Warum Sauerstoff der Gewinnbringer in der Fischzucht ist
In der modernen Aquakultur ist Sauerstoff nicht nur eine biologische Notwendigkeit, sondern auch eine zentrale wirtschaftliche Größe. Die Fähigkeit, stabilen, bedarfsgerechten Sauerstoff zu liefern, hat direkten Einfluss auf Wachstumsraten, Futtereffizienz, Besatzdichte und Betriebsrisiko. Für professionelle Fischfarmen ist das Sauerstoffmanagement eine der schnellsten Möglichkeiten, die Rentabilität zu verbessern, ohne dass der Platzbedarf oder der Arbeitsaufwand erhöht werden muss.
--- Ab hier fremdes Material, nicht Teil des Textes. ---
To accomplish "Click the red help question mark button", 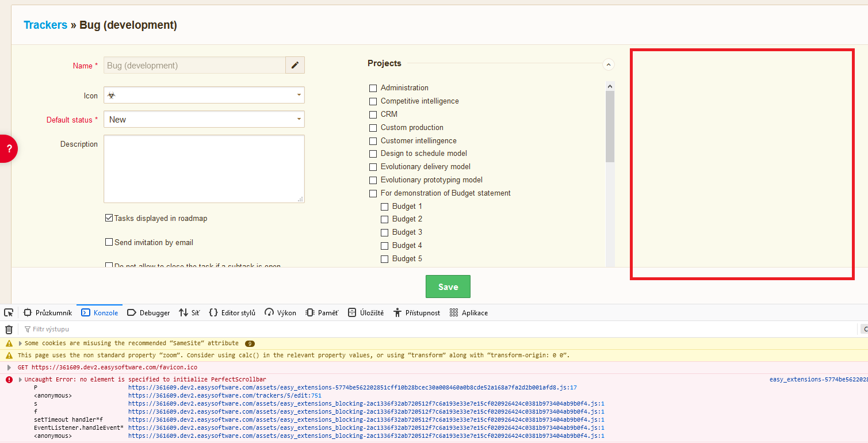I will 9,148.
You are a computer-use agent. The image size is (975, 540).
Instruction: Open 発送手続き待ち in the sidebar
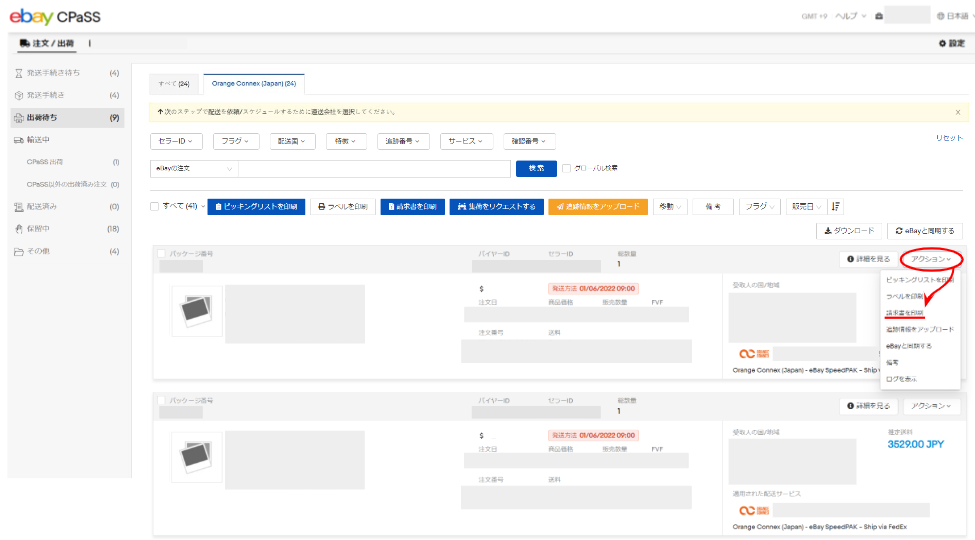pos(54,73)
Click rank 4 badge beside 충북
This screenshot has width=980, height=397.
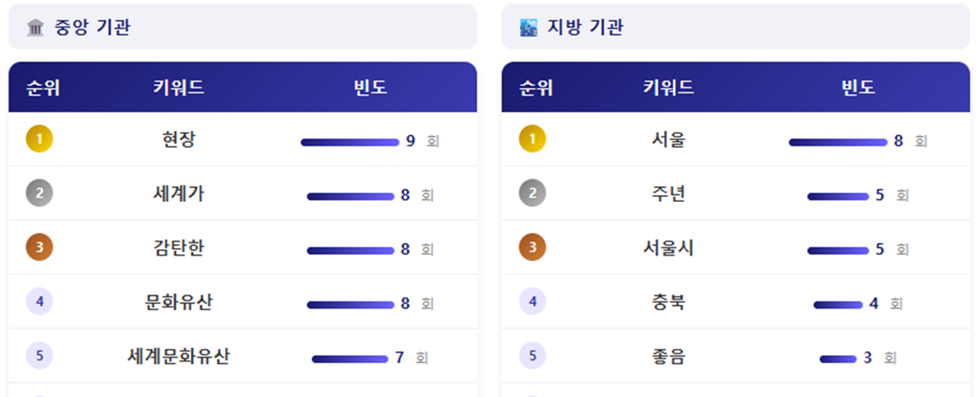click(532, 301)
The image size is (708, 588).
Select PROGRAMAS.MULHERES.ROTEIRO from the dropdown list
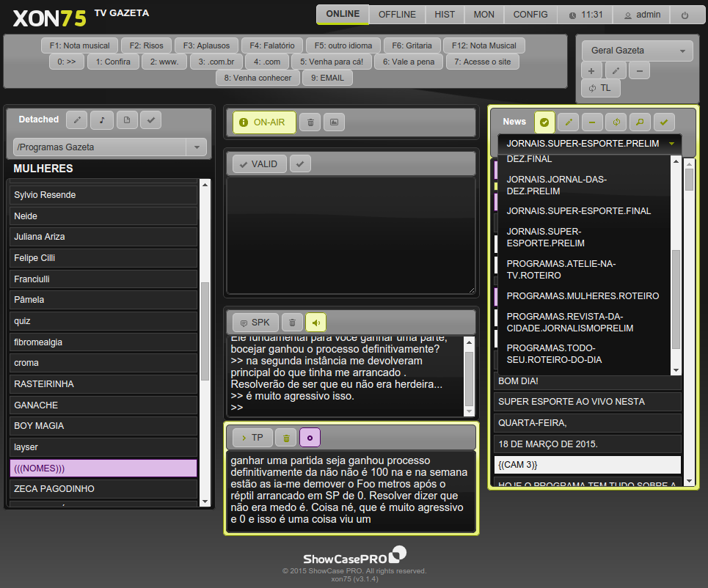coord(583,296)
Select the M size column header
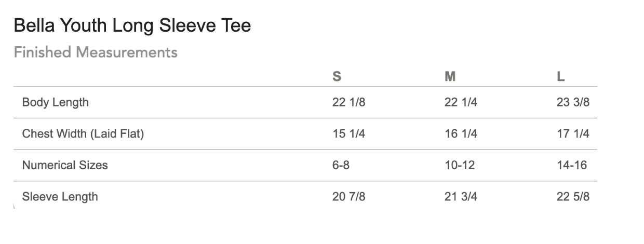 tap(450, 77)
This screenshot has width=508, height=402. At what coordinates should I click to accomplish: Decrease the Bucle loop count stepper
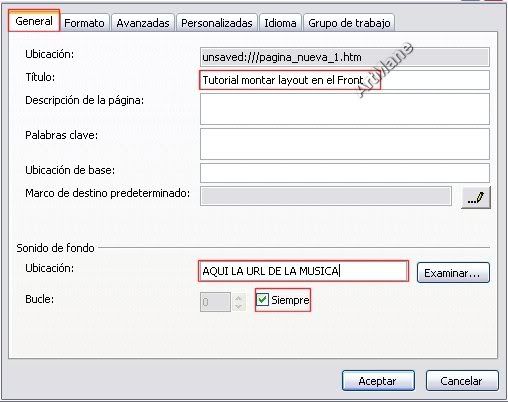pos(238,306)
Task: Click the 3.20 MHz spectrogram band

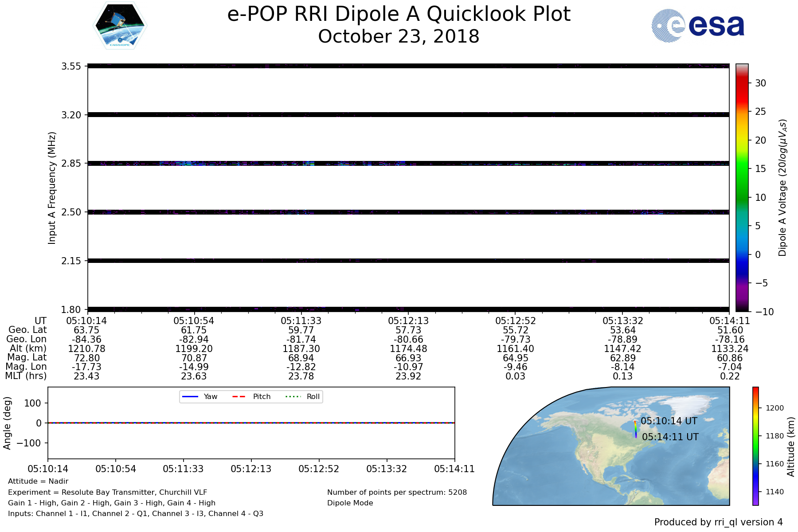Action: point(408,115)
Gelöster Sauerstoff (DO): Der verborgene Motor für Wachstum und Überleben
Der Stoffwechsel, die Atmung und die Abfallbeseitigung von Fischen sind alle sauerstoffabhängig. Wenn der gelöste Sauerstoff unter den optimalen Wert fällt, leiden die Fische unter Stress, haben weniger Appetit, wachsen langsamer und sterben häufiger. Selbst kurzfristige Schwankungen des Sauerstoffgehalts können den Produktionszyklus unterbrechen und eine ganze Ernte gefährden. Stabile Sauerstoffwerte = vorhersehbares Wachstum, gesündere Fische und konstante Erträge.
Sauerstoff und Futtermittelumwandlung: Umwandlung von Futtermitteln in Biomasse
Futtermittel sind einer der größten Kostenfaktoren in der Fischzucht. In sauerstoffreichem Wasser verwerten die Fische das Futter effizienter und erreichen eine bessere Futterverwertung (Feed Conversion Ratio, FCR). Eine schlechte Sauerstoffversorgung hingegen bedeutet mehr nicht gefressenes Futter, eine höhere Ammoniakbelastung und steigende Wasseraufbereitungskosten.
Eine bessere Sauerstoffausnutzung senkt direkt die Kosten pro Kilogramm produzierten Fisch.